30 Nov 2011

50/50

50/50 is a comedy that looks at cancer in the eye and laughs at it!

Director: Jonathan Levine

Screenplay: Will Reiser

Cast: Joseph Gordon-Levitt, Seth Rogen, Anna Kendrick, Bryce Dallas Howard, Anjelica Huston

According to more than 70 years of Hollywood tradition, if you get a fatal illness, you get an automatic +10 buff to your charisma score and a permanent soft focus in the camera while you die in a serene, self-aware, and dignified manner in a triple hanky weepie or romcom. It's a tradition that's still alive and kicking. Just look at the Twilight Saga, where the most gorgeous people are the undead. But say you want to make a film nominally set in the real world. Well, dying slowly from a terminal illness is as far as you can get to being literally drop-dead gorgeous.

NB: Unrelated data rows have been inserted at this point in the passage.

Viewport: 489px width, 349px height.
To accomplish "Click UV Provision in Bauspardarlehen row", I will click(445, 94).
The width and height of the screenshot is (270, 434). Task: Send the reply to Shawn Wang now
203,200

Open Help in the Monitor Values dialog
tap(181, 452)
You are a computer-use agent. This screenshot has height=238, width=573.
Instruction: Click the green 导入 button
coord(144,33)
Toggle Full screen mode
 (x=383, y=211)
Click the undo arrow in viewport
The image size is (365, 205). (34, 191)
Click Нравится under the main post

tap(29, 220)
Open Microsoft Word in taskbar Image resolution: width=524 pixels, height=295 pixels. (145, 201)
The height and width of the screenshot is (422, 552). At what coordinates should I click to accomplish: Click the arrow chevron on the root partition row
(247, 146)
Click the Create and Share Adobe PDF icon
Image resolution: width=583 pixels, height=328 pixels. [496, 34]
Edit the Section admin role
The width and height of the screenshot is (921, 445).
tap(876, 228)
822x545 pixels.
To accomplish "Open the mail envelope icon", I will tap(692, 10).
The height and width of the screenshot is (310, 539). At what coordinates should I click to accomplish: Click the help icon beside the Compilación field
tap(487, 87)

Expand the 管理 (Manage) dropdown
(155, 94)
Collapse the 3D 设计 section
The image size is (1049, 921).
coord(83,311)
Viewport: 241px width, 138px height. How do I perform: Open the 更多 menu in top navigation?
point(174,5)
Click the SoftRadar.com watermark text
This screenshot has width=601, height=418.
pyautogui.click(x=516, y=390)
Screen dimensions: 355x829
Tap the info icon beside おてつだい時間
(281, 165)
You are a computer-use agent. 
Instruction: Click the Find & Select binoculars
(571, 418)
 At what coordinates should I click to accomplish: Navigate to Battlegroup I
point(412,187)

Then in 50/50, we have a comedy about someone dying from a fatal illness that's set in largely the real world. Joseph Gordon-Levitt plays Adam, a mild-mannered twenty-something diagnosed with a rare form of cancer. He does not gain any charisma points and neither does the camera imbue him with a soft-focus glow. Instead, he jokes about how much he's going to look like Voldemort while suffering through ill-advised dates in singles bars set up by best buddy (Seth Rogen), grits his teeth through a series of annoyingly optimistic relaxation sessions with his therapist and obvious romantic pairing (Anna Kendrick), and tries not to scream when his melodramatic mum (Anjelica Huston, stealing every scene she's in) smothers him with her care and concern.

Part of what makes 50/50 funny is how it subverts the genre, putting a cancer patient in the real world where cancer is a devastatingly unsexy disease but surrounding him with friends, relatives, and healthcare professionals who behave as if they're in a Hollywood comedy about a cancer patient.

The other part of the comedy in 50/50 comes from writer Will Reiser's personal experiences and observations as a cancer patient and survivor, which find humour in the actual clinical experience – such as bonding with kindly septuagenarians who dispense cookies with medicinal marijuana, the passive-aggressive break-ups with girlfriends who want to dump you without being too mean because of your illness, and healthcare professionals who make up their feelings of impotence with pollyannish optimism.

50/50 is a comedy whose premise doesn't insult the intelligence of its audience, and manages to be very uplifting precisely because of its honesty.